C'était il y a treize ans, juste avant la guerre – je m'en souviens avec précision, car j'aimais beaucoup B. et je le respectais. Il était en effet une des plus grandes espérances de la musique hongroise en devenir, avec ses vingt-six ans pleins de feu, d'entrain et de foi. La même âme sensible et exaltée que son idéal en poésie, Petőfi dont il saluait le lyrisme dans des poèmes musicaux personnels.

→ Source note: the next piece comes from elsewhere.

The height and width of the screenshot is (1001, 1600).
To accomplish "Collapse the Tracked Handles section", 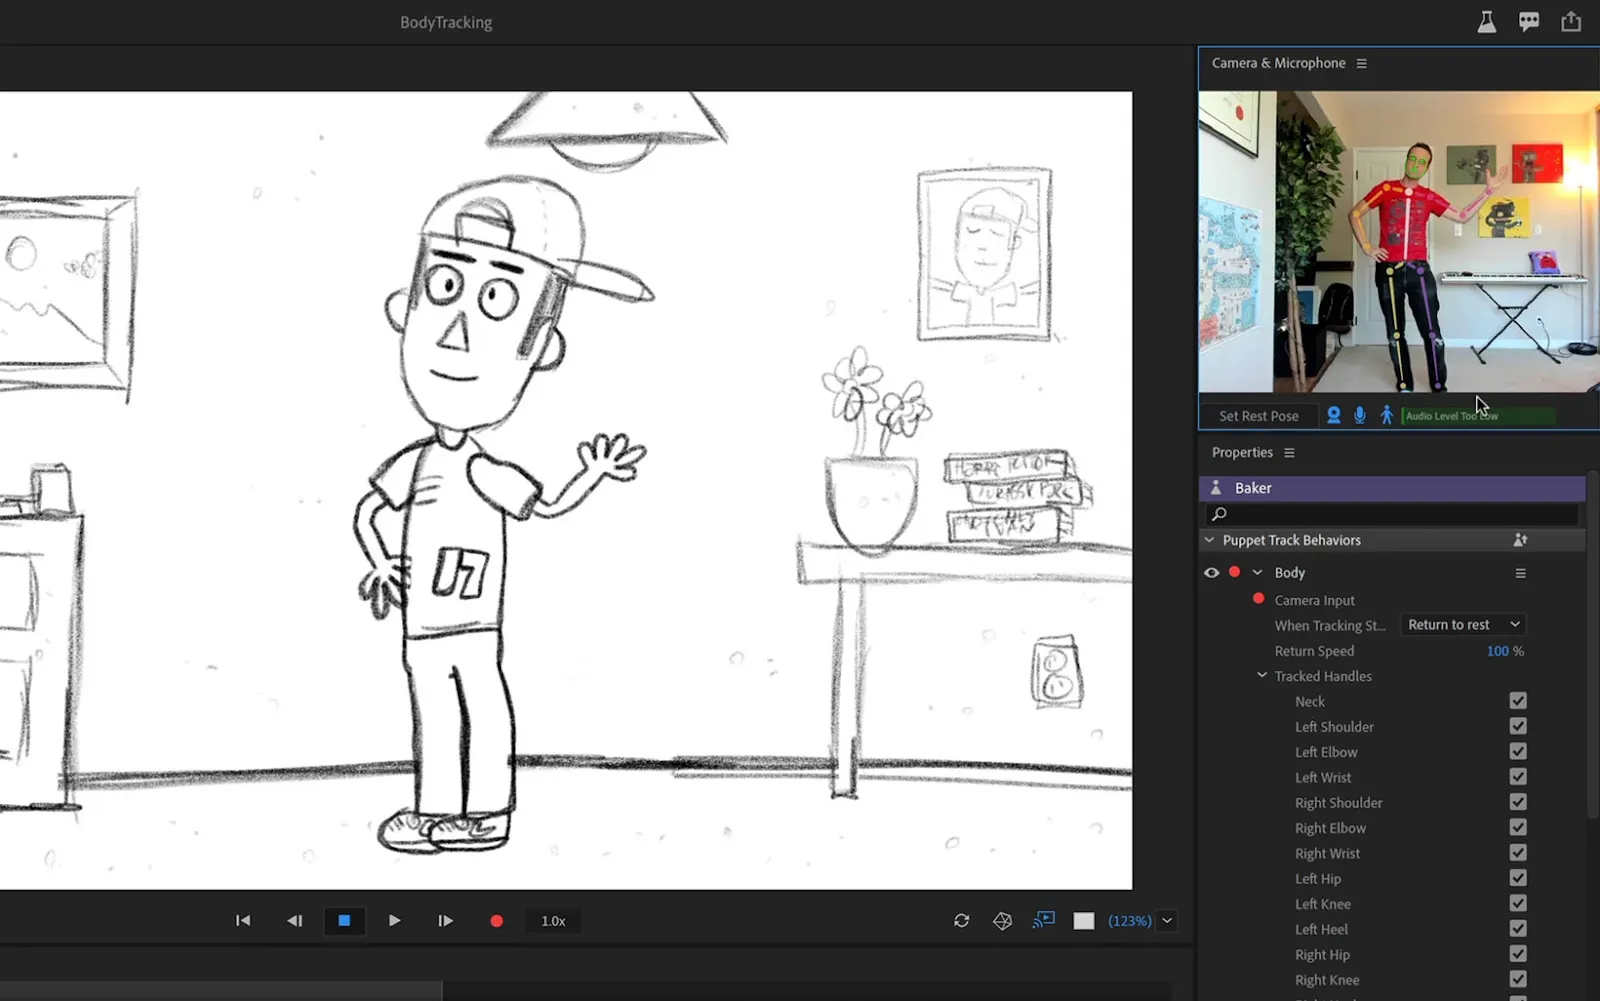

Cet après-midi-là nous parlions de musique. Une de ses suites avait été créée deux semaines plus tôt. De vieux projets refoulés reprenaient vigueur en lui sous l'effet stimulant du succès. Il parlait de l'opéra dont les silhouettes s'esquissaient à cette époque en airs héroïques, encore flous, sur les cordes de l'âme tissée de voix. Le grand opéra en préparation qui de jour et de nuit résonnait déjà en lui depuis qu'il avait décidé de le composer. Il y croyait désormais, il était persuadé que cette œuvre deviendrait un point charnière, non seulement dans sa vie, mais aussi dans l'histoire de la musique.

 

Nous descendions l'avenue Andrássy et sans nous en rendre compte nous avons atteint le Bois de la Ville. Le soleil s'apprêtait à se coucher et le bleu rougeâtre de l'horizon printanier s'embrasait d'enthousiasme incandescent. De fracassants coursiers de feu jaillissaient des nuages, le Zénith et le Nadir, Chant et Contre-chant de la musique des Sphères, s'ouvraient à nos oreilles ; le son des cloches lointaines n'était plus qu'un tympanon orphelin dans cet orchestre titanesque. Il discourait à voix forte, les yeux étincelants, feu et flamme, il agitait les bras, de sa canne il dirigeait l'Ouverture naissante, en fredonnant, en chantant, en tonnant, en sifflant à la fois les voix de cinq instruments différents. L'homme tout entier vivait, flambait comme une aria montant vers le ciel. Je le regardais et l'écoutais dans un enchantement. Et alors brusquement il a baissé le bras, s'est tu et s'est mis à méditer. Je lui ai demandé étonné ce qui lui arrivait. Il m'a à peine répondu puis nous avons marché de longues minutes sans mot dire.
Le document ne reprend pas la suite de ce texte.